Le premier porte sur la coordination des collectifs de travail. Dès que deux individus rentrent en relation pour produire ensemble, il y a apparition du phénomène de planification. De ce point de vue, et aussi surprenant que cela puisse paraître, la production des grands groupes multinationaux est hautement planifiée. Il convient cependant de constater que la planification s’arrête ou s’ébrèche dès qu’un travailleur choisit de quitter ce collectif de travail. La raison peut être variée (mésentente avec l’environnement de travail, rémunération jugée insatisfaisante) mais cette possibilité de rupture d’un lien de coordination est une condition fondamentale de la liberté humaine si tant est qu’elle soit réellement exerçable, ce qui n’est pas réellement le cas dans nos sociétés capitalistes contemporaines, compte tenu de la nécessité de se procurer des revenus pour vivre et de la rareté des emplois proposés. Nous retrouvons donc cette caractéristique dans toutes les structures économiques des trois champs que nous avons définis précédemment.

Le second porte sur la validation sociale de la production. Il existe fondamentalement deux modes de validation : les rapports marchands ou la délibération politique. Dans la première, c’est la vente d’un bien ou d’un service qui valide socialement l’intérêt de la production : si celle-ci a trouvé preneur à un prix donné, cette production est alors validée. Il s’agit ici du secteur marchand que nous avons défini précédemment. On remarquera cependant que le temps marchand peut temporairement être suspendu dès qu’un accord contractuel de commande existe entre l’acheteur et le vendeur : les relations marchandes font temporairement place à des relations de coordination et suspendues le temps de l’exécution du contrat. Il n’en reste pas moins vrai qu’il ne s’agit que d’une mise entre parenthèses d’une médiation marchande de la validation sociale de la production. À l’inverse, la validation sociale de la production dans le secteur non marchand monétaire est la délibération politique. En l’état actuel de nos services publics dépendant des États, celle-ci est de nature autoritaire encadrée par un processus électoral réalisé à intervalles réguliers : ce sont des représentant.es élu.es qui décident de l’orientation de ces services publics et les imposent aux travailleur.ses par l’intermédiaire d’un encadrement aux ordres. En ce qui concerne le secteur non monétaire, la validation sociale de la production a peu d’importance dans la mesure où celle-ci est réalisée volontairement par des individus sans aucune contrepartie. Il est donc possible qu’il y ait un accord entre celles et ceux qui vont réaliser et celles et ceux qui vont bénéficier comme il peut ne pas y en avoir, ce qui est généralement le cas du bénévolat.

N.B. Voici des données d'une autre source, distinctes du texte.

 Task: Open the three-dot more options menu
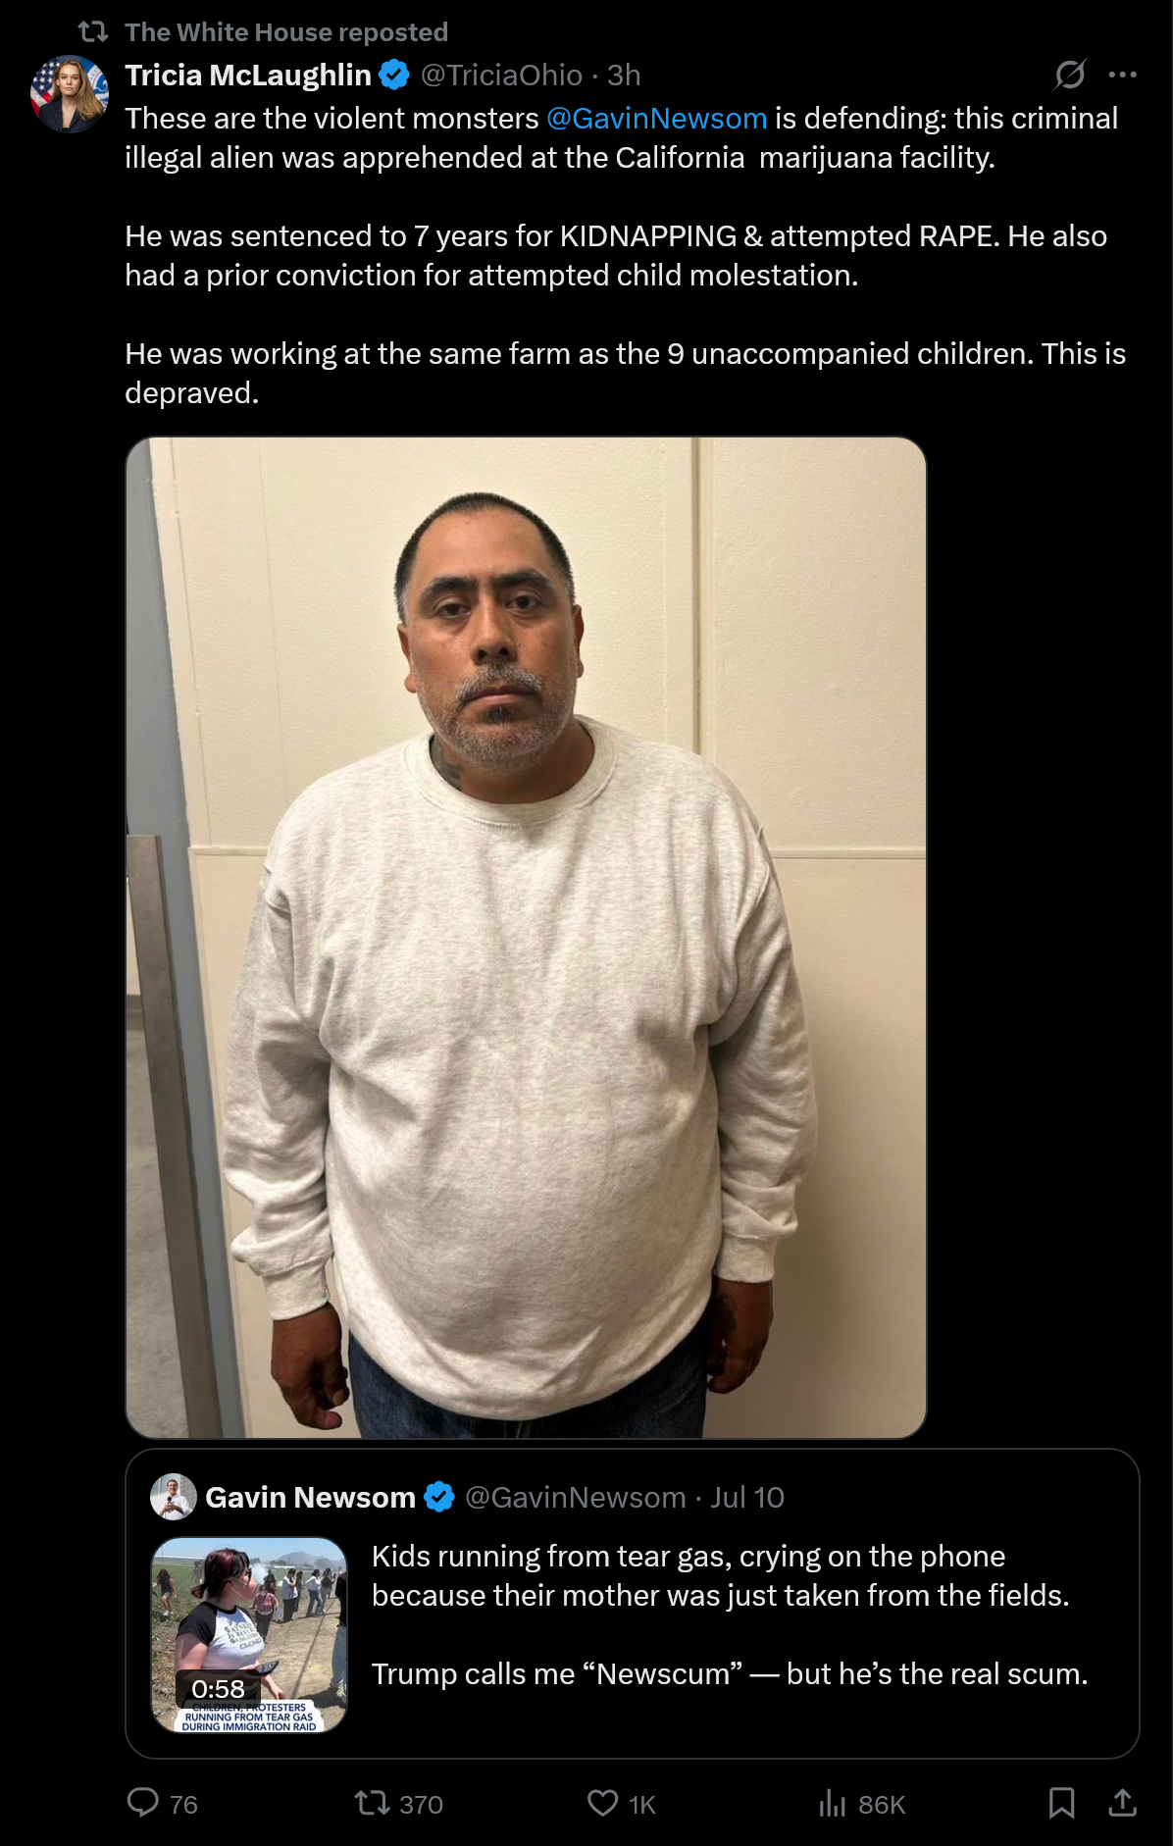point(1122,75)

On comprend donc à cette étape que nos relations économiques sont faites d’une imbrication complexe entre coordination et relations marchandes. Une planification totale de l’économie est à la fois impraticable et insoutenable. Impraticable parce que notre production est faite de millions de produits et de services existants, avec de nouveaux qui apparaissent à tout moment : c’est ce que nous a montré par exemple le système soviétique qui a dû maintenir la monnaie et n’a pu planifier la production non par produit mais par agrégats et balances-matières [1]. Insoutenable parce que la rupture du lien de planification est essentielle en terme de liberté de l’individu, que celui-ci soit en position de producteur – il doit être libre de quitter son travail ou d’expérimenter une nouvelle production sans l’aval d’une autorité politique dans le respect de règles définies collectivement – ou de consommateur face à la multiplicité des produits existants.

Une fois ceci posé, il convient cependant de rappeler des évidences. Si la sphère marchande est indispensable pour garantir certaines libertés [2], elle ne peut fonctionner sans sphère non marchande monétaire, ne serait-ce que parce que les relations marchandes ne peuvent exister sans des institutions politiques qui fonctionnent dans le cadre de la sphère non marchande monétaire. De même, l’expérience nous montre qu’une économie largement laissée aux aléas des relations marchandes ne peut aboutir à quelque équilibre économique, social ou écologique que ce soit et qu’une intervention politique est essentielle pour décider ce qui doit relever du non-marchand et pour encadrer par des règles précises les échanges monétaires. Ces deux champs de délibération politique sont donc des composantes d’une planification sociale et écologique car ils encadrent de facto les relations marchandes.

La planification sociale

Les politiques menées depuis des années par les gouvernements néolibéraux ont été catastrophiques du point de vue de notre cohésion sociale : des inégalités de plus en plus criantes et sans aucun fondement rationnel ; des personnes exclues de toute vie sociale et professionnelle ; des salarié.es souvent exténué.es par le travail et ne comprenant guère le sens de celui-ci quand ils ne le réprouvent pas. Bref, une situation à laquelle il faut remédier d’urgence.

Il ne nous appartient pas de définir en détail les mesures qu’il conviendrait de prendre tant celles-ci seront au final décidées par les citoyen.nes. Mais il n’en reste pas moins possible d’en proposer quelques-unes pour illustrer notre propos.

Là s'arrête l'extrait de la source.